How to complete this task> When you reach the line that contains "The image size is (754, 612).", set down that line and every one after it through the end of the records, exactly as written and with no pictures.

====== Material for this exercise

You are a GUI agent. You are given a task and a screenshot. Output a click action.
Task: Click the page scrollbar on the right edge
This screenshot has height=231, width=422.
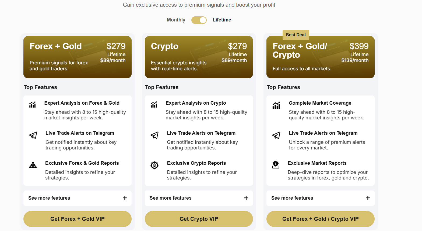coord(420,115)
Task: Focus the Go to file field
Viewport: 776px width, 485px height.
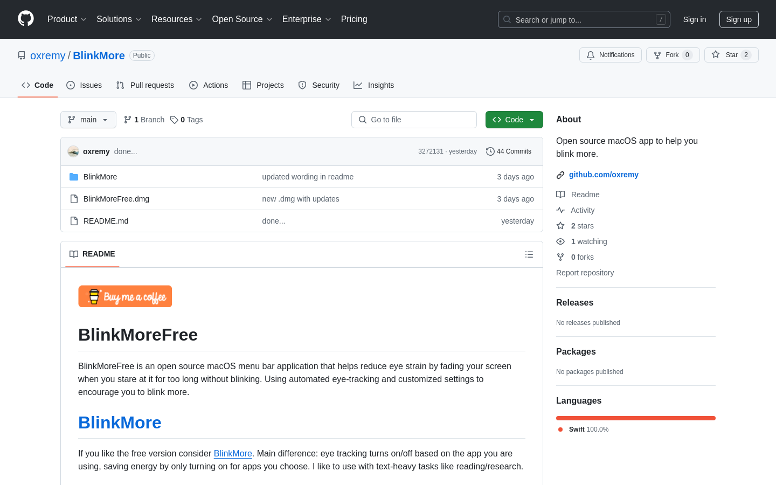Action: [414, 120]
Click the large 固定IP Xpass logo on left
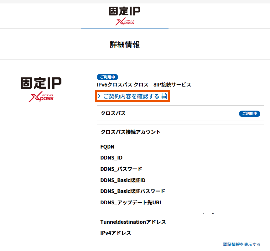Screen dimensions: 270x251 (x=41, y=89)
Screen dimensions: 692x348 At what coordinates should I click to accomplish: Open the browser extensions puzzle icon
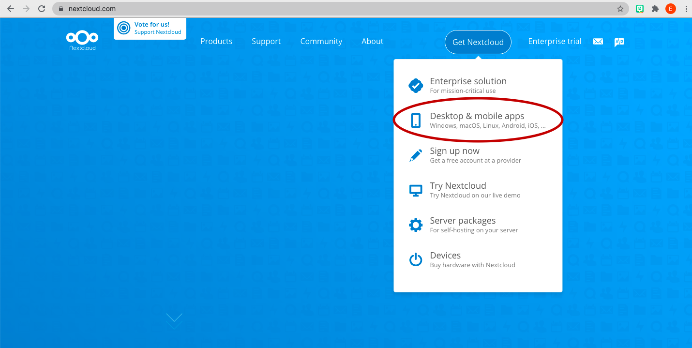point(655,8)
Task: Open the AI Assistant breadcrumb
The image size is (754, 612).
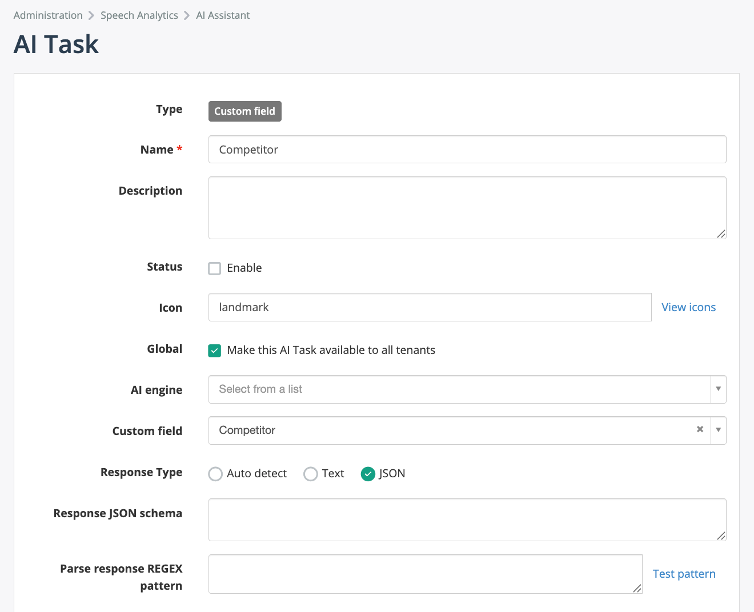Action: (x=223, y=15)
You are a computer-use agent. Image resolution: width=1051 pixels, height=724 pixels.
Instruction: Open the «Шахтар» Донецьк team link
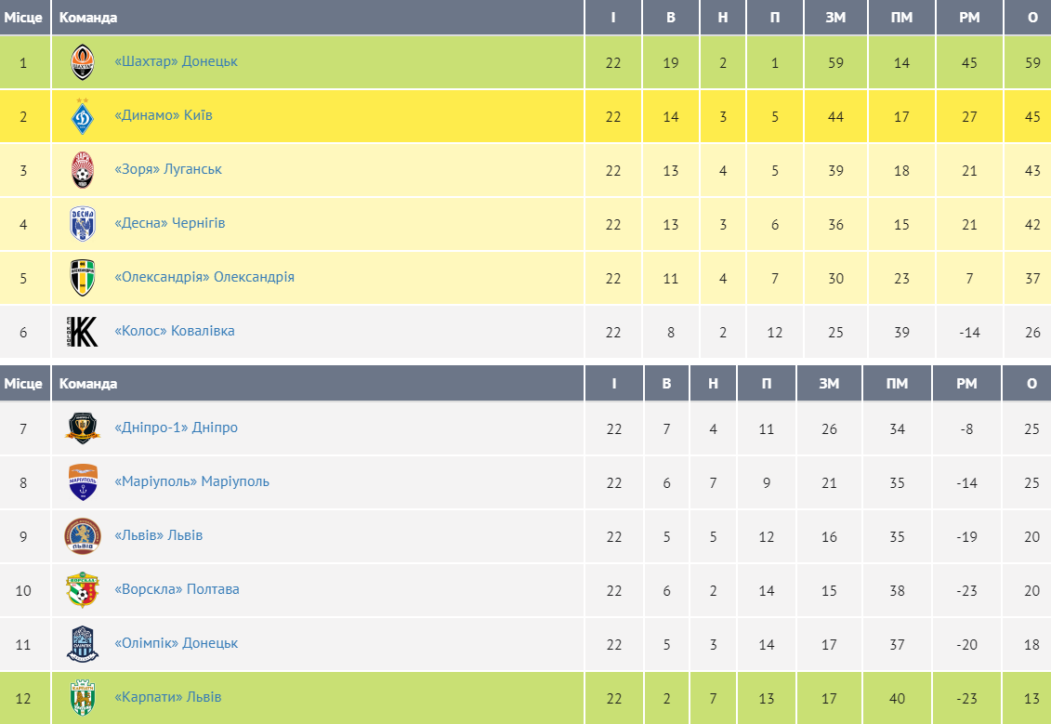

============

Solution to the problem>
The image size is (754, 612).
Action: (x=223, y=15)
You are a computer-use agent. Image resolution: width=1051 pixels, height=724 pixels.
Instruction: Open the «Шахтар» Донецьк team link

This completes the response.